⟨
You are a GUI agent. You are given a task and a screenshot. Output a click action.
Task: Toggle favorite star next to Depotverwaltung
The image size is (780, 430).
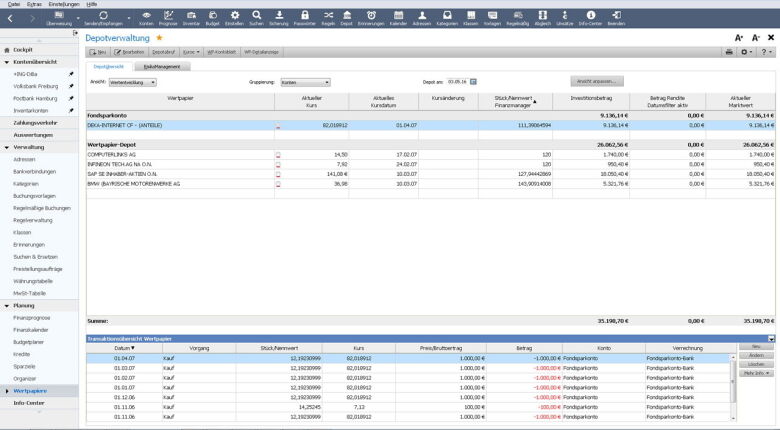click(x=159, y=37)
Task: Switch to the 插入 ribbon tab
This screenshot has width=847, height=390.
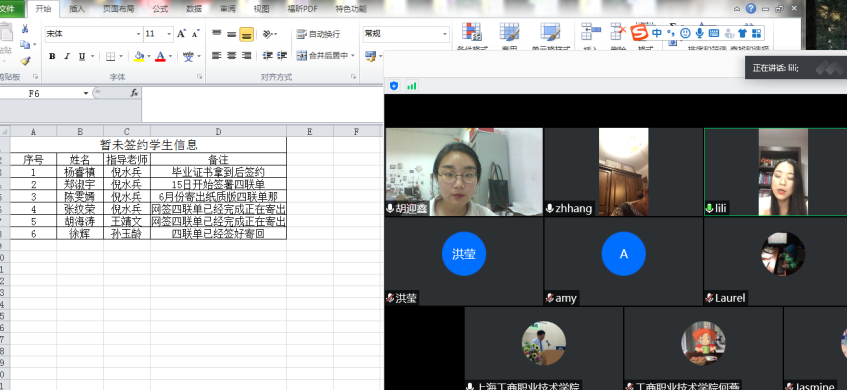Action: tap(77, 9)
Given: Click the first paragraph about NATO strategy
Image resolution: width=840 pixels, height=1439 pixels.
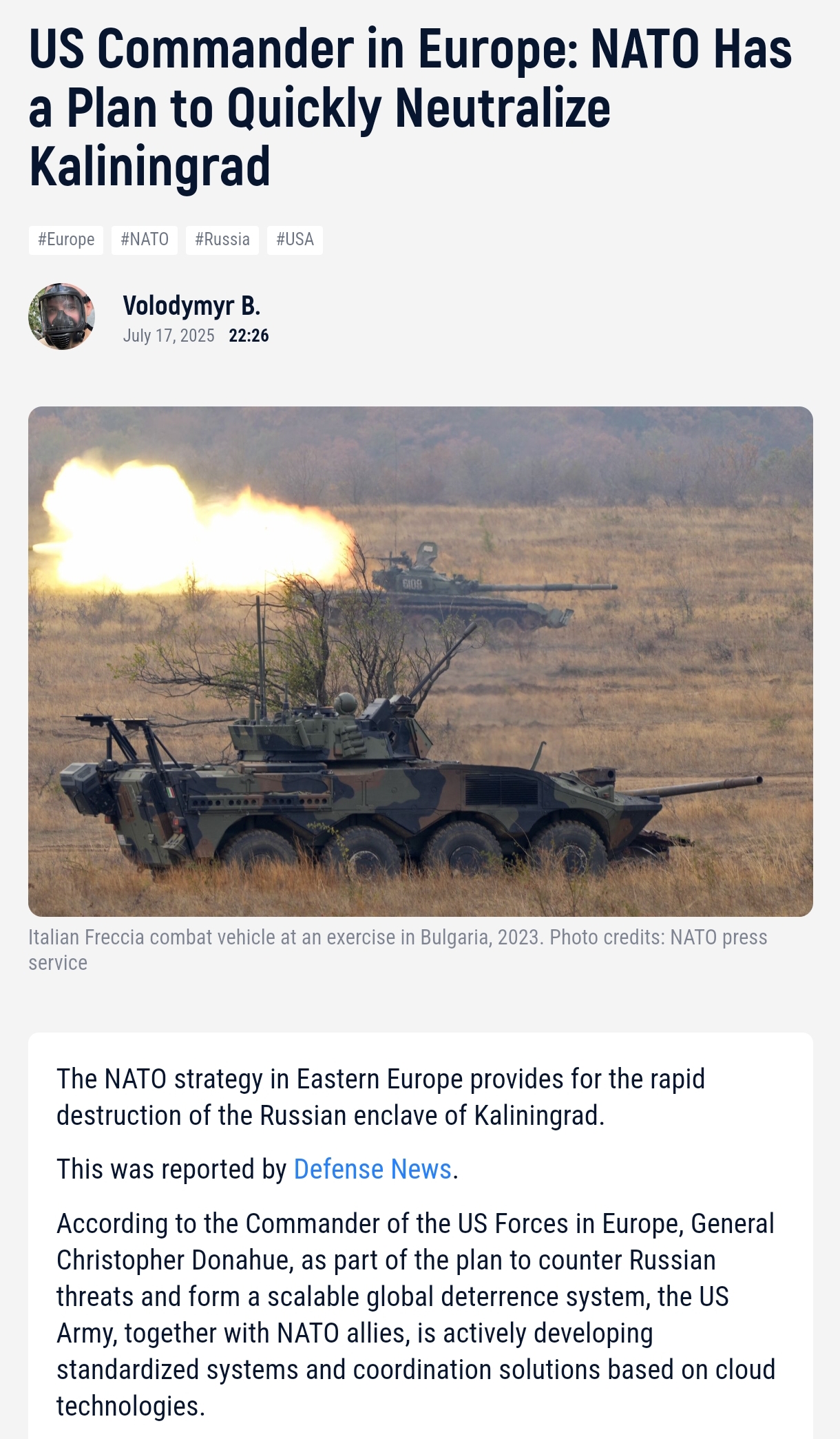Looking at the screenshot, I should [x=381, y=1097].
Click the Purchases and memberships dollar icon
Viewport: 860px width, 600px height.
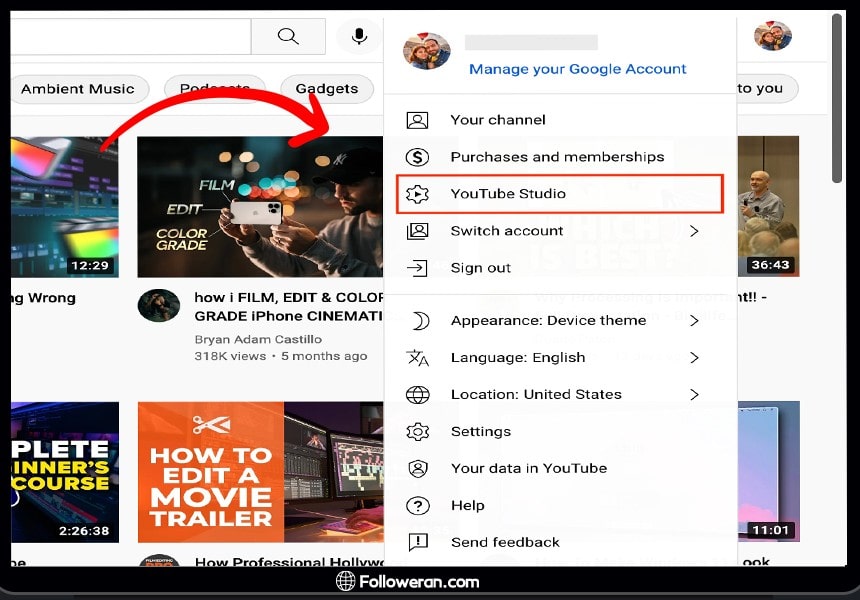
⟩
DO THIS:
Give back every line of the material above word for word, leaving out the pictures.

RESULT OF THE EXERCISE:
You are a GUI agent. You are given a task and a screenshot. Output a click action.
Task: Toggle favorite star next to Depotverwaltung
The image size is (780, 430).
click(x=159, y=37)
Task: Switch to the 插入 ribbon tab
This screenshot has width=847, height=390.
Action: tap(77, 9)
Given: Click the first paragraph about NATO strategy
Image resolution: width=840 pixels, height=1439 pixels.
Looking at the screenshot, I should [x=381, y=1097].
Click the Purchases and memberships dollar icon
Viewport: 860px width, 600px height.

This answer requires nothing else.